TEXTO DO DOCUMENTO →
A HIPERTROFIA DA CONSCIÊNCIA...
A submissão é uma qualidade
que subentende o uso do poder e do domínio de alguém sobre outro. O que
caracteriza o feminino é essa amplitude espacial, a terra que acolhe a semente,
que necessita de germinar e desabrochar. Essa qualidade receptiva, que permite
a expressão das sementes do vir-a-ser sem interferência directa (que é comum à
natureza e a natureza da mulher*), tem sido muito mal compreendida e usada com
instrumento de dominação. Esse acolhimento espontâneo permite, numa espera
paciente, o nascimento de respostas criativas dentro dos seus mistérios insondáveis
(mais uma vez que são os da natureza mãe e da mulher**). Nisso consiste a sua força
dinâmica. A submissão, nesse sentido, é a expressão de uma realidade da
natureza, qualidade indispensável a qualquer aspecto criativo. Mas dentro de
uma mentalidade com a direcção exageradamente activa, controladora e
manipuladora, esse aspecto adquire uma conotação pejorativa e perde a sua
essencialidade, sendo esvaziada do seu sentido profundo.
Muitas das qualidades primordiais
do feminino foram deturpadas do seu significado. Foram impostas outras
significações, adequadas a uma mentalidade que valoriza o uso da força sobre o
outro. O feminino viu-se reduzido ao fraco, ao submisso, ao incapaz. Essas atribuições
pejorativas que lhes foram impostas passaram a ser usadas como mecanismo de
controlo. A grande manifestação do feminino é a capacidade de colher, cuidar e
nutrir em seu seio largo e inesgotável. Nesse seio da Terra-Mãe as coisas podem
se desenvolver por si em todas as suas possibilidades, sem que ela nada lhes acrescente
ou precise fazer.

O QUE FAZER → Extraia do texto sobre a submissão e o feminino, sem mudar nada, o trecho que abre com as palavras que contêm "Muitas das qualidades" e fecha com "ou precise fazer.".

MATERIAL FORNECIDO →
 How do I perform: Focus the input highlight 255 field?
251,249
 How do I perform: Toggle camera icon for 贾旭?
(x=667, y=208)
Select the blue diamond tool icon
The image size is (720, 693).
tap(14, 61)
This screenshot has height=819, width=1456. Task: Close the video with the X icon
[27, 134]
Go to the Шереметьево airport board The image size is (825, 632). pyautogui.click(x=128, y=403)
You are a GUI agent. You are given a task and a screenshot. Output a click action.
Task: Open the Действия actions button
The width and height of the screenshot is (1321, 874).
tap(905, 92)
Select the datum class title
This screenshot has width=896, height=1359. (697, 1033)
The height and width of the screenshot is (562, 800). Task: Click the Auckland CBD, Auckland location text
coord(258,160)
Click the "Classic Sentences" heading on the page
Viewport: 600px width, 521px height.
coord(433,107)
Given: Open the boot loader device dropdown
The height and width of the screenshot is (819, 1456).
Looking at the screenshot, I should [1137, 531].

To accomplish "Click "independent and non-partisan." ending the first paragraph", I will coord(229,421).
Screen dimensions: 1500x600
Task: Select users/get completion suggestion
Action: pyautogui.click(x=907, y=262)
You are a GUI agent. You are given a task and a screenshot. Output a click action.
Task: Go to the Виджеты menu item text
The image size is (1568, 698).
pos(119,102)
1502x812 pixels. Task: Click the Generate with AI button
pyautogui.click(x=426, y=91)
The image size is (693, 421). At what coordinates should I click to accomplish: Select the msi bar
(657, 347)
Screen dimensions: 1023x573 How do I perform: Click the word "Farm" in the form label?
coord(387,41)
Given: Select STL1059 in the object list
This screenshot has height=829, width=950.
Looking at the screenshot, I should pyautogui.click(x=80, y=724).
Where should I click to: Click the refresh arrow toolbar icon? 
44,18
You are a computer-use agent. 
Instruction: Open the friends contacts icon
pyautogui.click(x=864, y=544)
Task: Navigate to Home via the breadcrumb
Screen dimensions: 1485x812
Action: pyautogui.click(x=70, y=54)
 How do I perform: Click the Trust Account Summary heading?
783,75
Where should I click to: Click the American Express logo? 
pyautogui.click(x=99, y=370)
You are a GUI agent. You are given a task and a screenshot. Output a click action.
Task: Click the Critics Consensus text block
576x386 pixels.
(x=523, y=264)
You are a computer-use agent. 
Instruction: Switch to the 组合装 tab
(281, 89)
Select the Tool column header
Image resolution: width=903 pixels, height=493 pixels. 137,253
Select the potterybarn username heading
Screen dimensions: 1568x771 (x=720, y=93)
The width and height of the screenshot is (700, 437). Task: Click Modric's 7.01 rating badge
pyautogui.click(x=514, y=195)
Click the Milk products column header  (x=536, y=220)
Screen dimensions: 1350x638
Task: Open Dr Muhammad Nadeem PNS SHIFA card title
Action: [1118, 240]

RESPOSTA ABAIXO →
Muitas das qualidades primordiais
do feminino foram deturpadas do seu significado. Foram impostas outras
significações, adequadas a uma mentalidade que valoriza o uso da força sobre o
outro. O feminino viu-se reduzido ao fraco, ao submisso, ao incapaz. Essas atribuições
pejorativas que lhes foram impostas passaram a ser usadas como mecanismo de
controlo. A grande manifestação do feminino é a capacidade de colher, cuidar e
nutrir em seu seio largo e inesgotável. Nesse seio da Terra-Mãe as coisas podem
se desenvolver por si em todas as suas possibilidades, sem que ela nada lhes acrescente
ou precise fazer.